ICT third-party risk management continues to show deficiencies, especially in reflecting institution-specific requirements in risk assessments, contractual arrangements and ongoing monitoring, as well as in exit strategies and the involvement of ICT providers in resilience and business continuity testing. Security and resilience measures must be effectively implemented, reviewed and monitored, with ICT service providers being consistently involved end-to-end. Sustainable digital resilience requires integrated management, regular testing, reliable data quality and the close integration of ICT and operational risk management.
Conclusion
Experience to date with DORA, the IT Risk Questionnaire and the first independent DORA audits clearly shows that supervisory practice has changed permanently.
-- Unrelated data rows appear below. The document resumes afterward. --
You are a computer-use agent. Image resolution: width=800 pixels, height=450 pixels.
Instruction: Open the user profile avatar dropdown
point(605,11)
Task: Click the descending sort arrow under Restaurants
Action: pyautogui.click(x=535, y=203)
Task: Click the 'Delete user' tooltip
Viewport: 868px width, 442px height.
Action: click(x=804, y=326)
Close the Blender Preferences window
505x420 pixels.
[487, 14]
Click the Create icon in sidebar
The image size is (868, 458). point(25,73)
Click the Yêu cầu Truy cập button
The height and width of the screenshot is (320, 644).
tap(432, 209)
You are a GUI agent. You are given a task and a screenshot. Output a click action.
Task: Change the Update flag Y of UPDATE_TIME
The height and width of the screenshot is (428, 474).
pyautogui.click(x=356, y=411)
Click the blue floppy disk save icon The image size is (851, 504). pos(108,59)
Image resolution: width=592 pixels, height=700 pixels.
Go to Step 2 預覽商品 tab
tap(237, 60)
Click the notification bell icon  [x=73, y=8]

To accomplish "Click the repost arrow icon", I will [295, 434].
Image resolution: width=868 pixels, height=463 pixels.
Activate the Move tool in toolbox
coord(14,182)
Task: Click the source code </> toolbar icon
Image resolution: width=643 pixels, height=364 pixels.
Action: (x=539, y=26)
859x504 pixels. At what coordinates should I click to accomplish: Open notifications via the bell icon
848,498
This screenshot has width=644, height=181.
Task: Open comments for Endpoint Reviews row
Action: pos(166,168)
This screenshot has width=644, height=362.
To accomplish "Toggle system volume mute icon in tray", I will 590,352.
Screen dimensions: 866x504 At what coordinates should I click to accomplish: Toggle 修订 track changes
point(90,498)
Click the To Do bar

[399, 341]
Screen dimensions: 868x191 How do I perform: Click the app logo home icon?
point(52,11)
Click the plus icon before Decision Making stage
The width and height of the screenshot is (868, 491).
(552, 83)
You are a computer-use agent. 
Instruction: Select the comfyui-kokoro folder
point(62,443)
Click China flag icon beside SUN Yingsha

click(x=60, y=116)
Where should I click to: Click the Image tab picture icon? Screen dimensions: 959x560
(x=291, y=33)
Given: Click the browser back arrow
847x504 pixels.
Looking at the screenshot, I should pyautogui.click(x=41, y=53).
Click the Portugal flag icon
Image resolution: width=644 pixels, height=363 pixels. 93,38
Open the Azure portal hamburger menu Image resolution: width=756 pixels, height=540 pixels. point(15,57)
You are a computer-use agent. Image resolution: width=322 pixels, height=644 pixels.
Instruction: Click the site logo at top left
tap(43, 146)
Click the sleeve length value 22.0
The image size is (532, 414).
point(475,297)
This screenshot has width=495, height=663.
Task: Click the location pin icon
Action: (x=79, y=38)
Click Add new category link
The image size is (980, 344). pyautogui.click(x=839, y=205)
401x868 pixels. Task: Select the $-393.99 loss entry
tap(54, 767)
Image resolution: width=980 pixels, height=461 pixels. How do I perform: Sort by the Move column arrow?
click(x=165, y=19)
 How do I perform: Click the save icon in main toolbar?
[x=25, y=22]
Digital resilience is no longer viewed in isolation as an IT or compliance issue, but as a central component of overall bank management that encompasses governance, processes, technology and third-parties in equal measure. The decisive factor is not the formal fulfillment of regulatory requirements, but the reliable proof of their effectiveness in operations. For institutions, this means that DORA should not be seen as a temporary implementation project. A permanent, integrated management approach is expected. The IT Risk Questionnaire is a key supervisory tool here, as identified weaknesses in the self-assessment can increasingly lead to in-depth audits.
Institutions that strengthen their governance early on and embed operational resilience holistically improve their supervisory position and long-term resilience.